Children and the Sphere standard on mental and social aspects of health

Authors


  • Declaration of interest: Mark van Ommeren was involved in drafting the Sphere standard on mental and social aspects of health.

Jodi Morris, PhD, Technical Officer, Mental Health: Evidence and Research Team, Department of Mental Health and Substance Abuse, World Health Organization, Avenue Appia, 20,1211 Geneva 27, Switzerland. Telephone: +41 22 791 37 29; e-mail: morrisj@who.int.

Abstract

Most of the world's children live in resource-poor countries where people are at a relatively high risk of exposure to catastrophic situations arising from conflict and natural disasters.6 Given the potential social, psychological and psychiatric consequences of exposure to disaster, mental health and psychosocial support programmes are increasingly part of humanitarian aid.
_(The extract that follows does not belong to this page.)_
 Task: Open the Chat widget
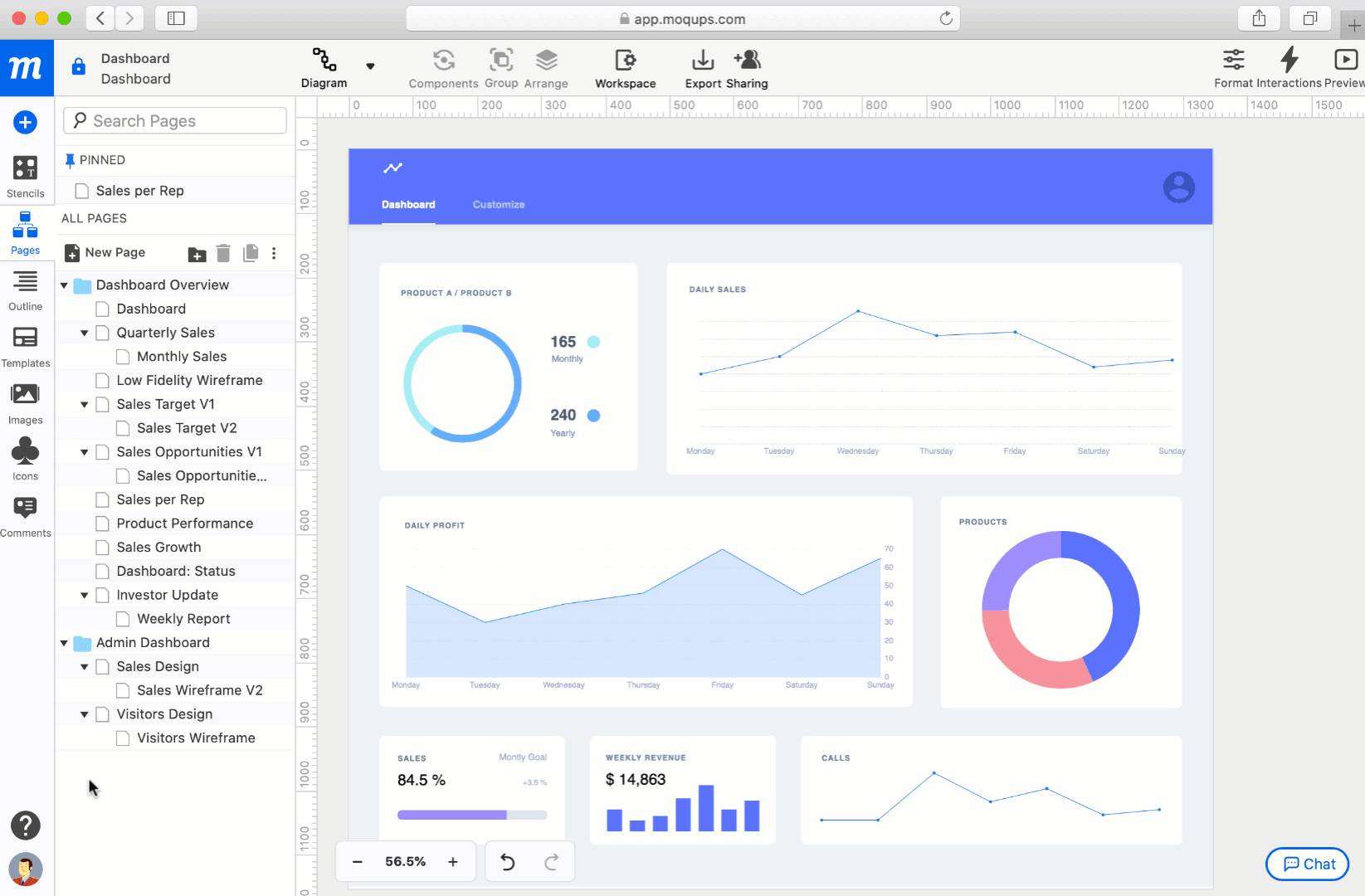1306,864
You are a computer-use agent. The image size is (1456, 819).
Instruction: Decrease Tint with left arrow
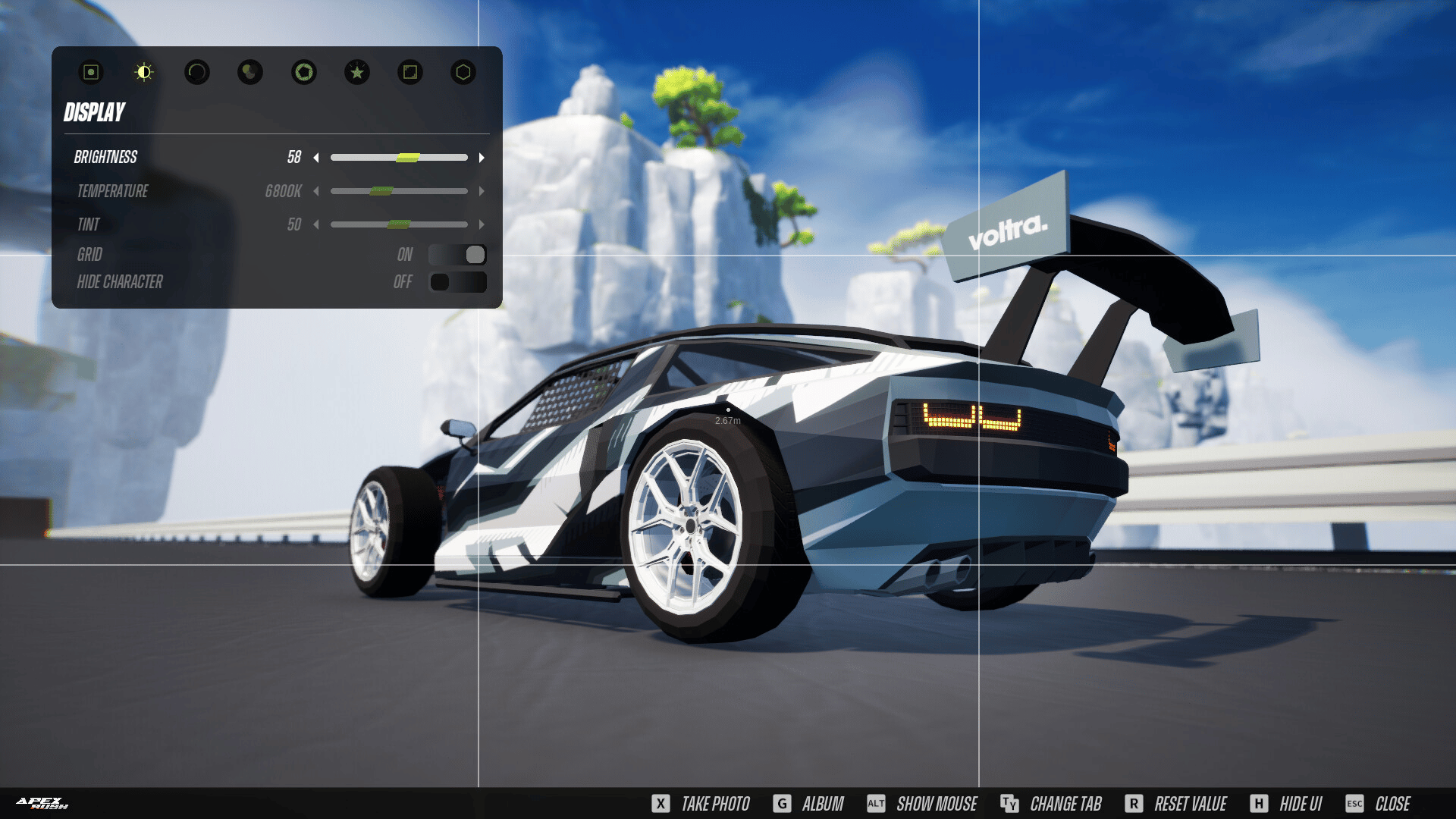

A minimum standard on mental and social aspects of health is included in the recently revised Humanitarian Charter and Minimum Standards in Disaster Response (Sphere Handbook) (Sphere Project, 2004). Most recommendations for mental health and psychosocial interventions in guidance documents are based on expert opinion rather than research. Consequently, interventions are being implemented without full understanding of their potential benefit or harm. This paper offers a child-focused review of the evidence for each of the interventions described as indicators for the Sphere standard on mental and social aspects of health. It suggests some, but limited, support for each of them. However, the evidence base needs substantial strengthening.